I am a free-market capitalist. But Adam Smith’s free-market forces don’t play in health care because health care often involves a life-threatening emergency. There was no free-market competition when I thought I was going to die that August morning. There was only one place to go – the hospital nearest me. The next nearest hospital is another 45 minutes farther away, and others more than an hour away. I couldn’t shop around for the best place, the lowest price, or the most high-tech treatment. Emergency health care does not allow for comparison shopping.

Without place-based competition, the commercial health care system has no economic incentive to reduce costs. Reducing our costs reduces their income. If we had a community-based single-payer health care system, it would be in the community’s enlightened self-interest to control health care costs. Wellness programs – the kind that most people don’t have access to now because they don’t generate big corporate profits – would be an essential tool in serving the economic interests of communities. For example, regular check-ups, medication adjustments, nutrition and weight-loss guidance, stress management and fitness programs could reduce heart disease, cancer and diabetes – the plagues of our time.
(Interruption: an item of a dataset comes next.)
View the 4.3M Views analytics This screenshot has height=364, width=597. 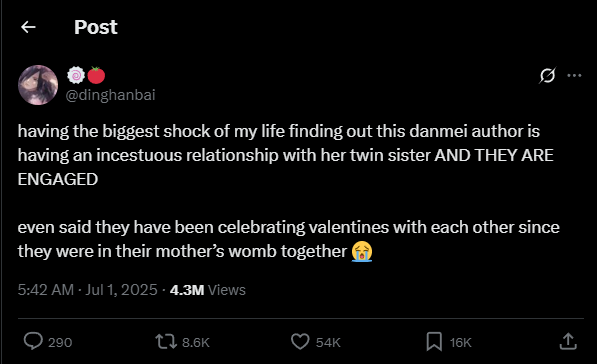pyautogui.click(x=208, y=290)
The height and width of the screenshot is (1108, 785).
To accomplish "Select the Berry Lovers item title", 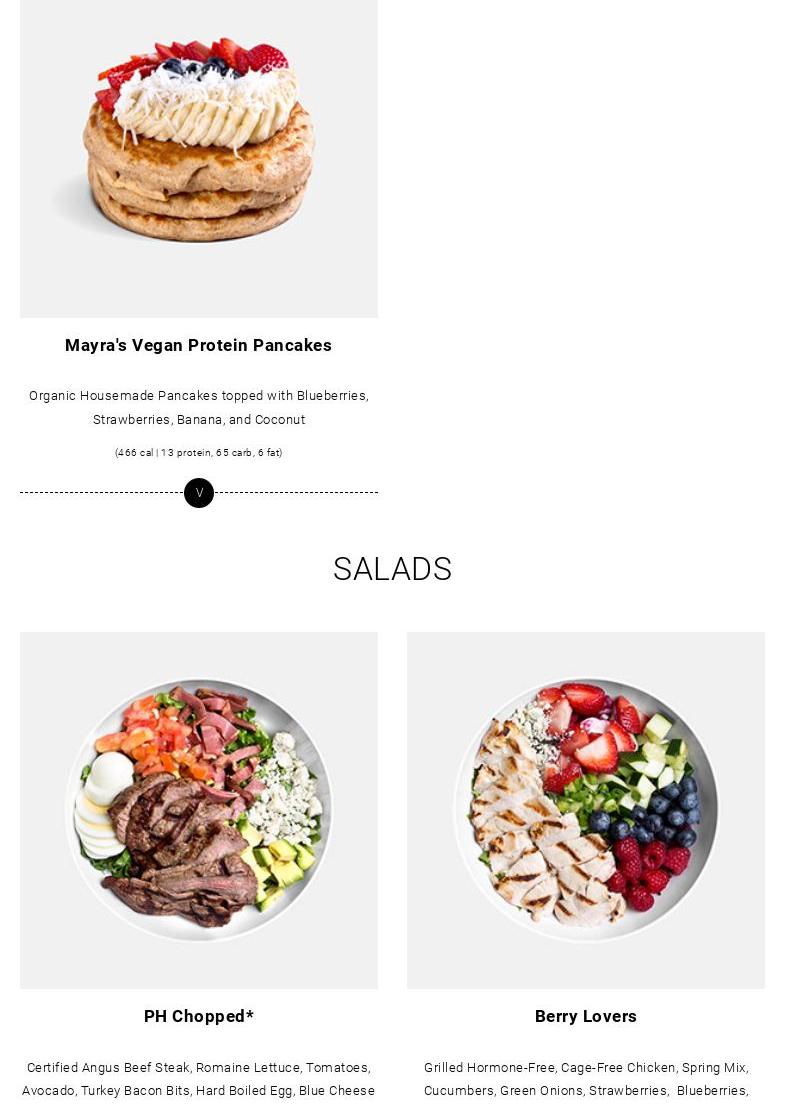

The public debate between commercial health care and single-payer is going to come up again. Lobbyists will again crank up the fear of socialized medicine, rationing health care, and death panels. This time, let’s do a better job of presenting a community-based single-payer system as potentially more efficient, lower cost, more accountable, and better quality. Let’s talk about community-based single-payer health care as a local jobs program at the heart of economic development and homeland security. Single-payer has the potential to build the health and wealth of our communities. The most efficient health care system is the one that keeps us well by keeping our health care dollars close to home.

Commercial health care has become corrupt. A new report from the Kaiser Family Foundation shows the average premium for family coverage is $15,000 per year, a 113% increase in ten years. Yet today, the main function of health insurance companies is to reduce the amount of care we receive while they reduce payments to service providers for the care they give. That’s not providing value for consumers, or doctors and hospitals. Health insurance companies are an unnecessary layer of bureaucracy, and an enormous, inefficient administrative burden. They prey on our families and our fears. It’s time for them to go. It’s time for Americans to embrace a community-based single-payer health care system.

 

— Billie Best lives, thinks, writes, farms, and consults in Alford, Massachusetts, and blogs at crazywifefarm.com.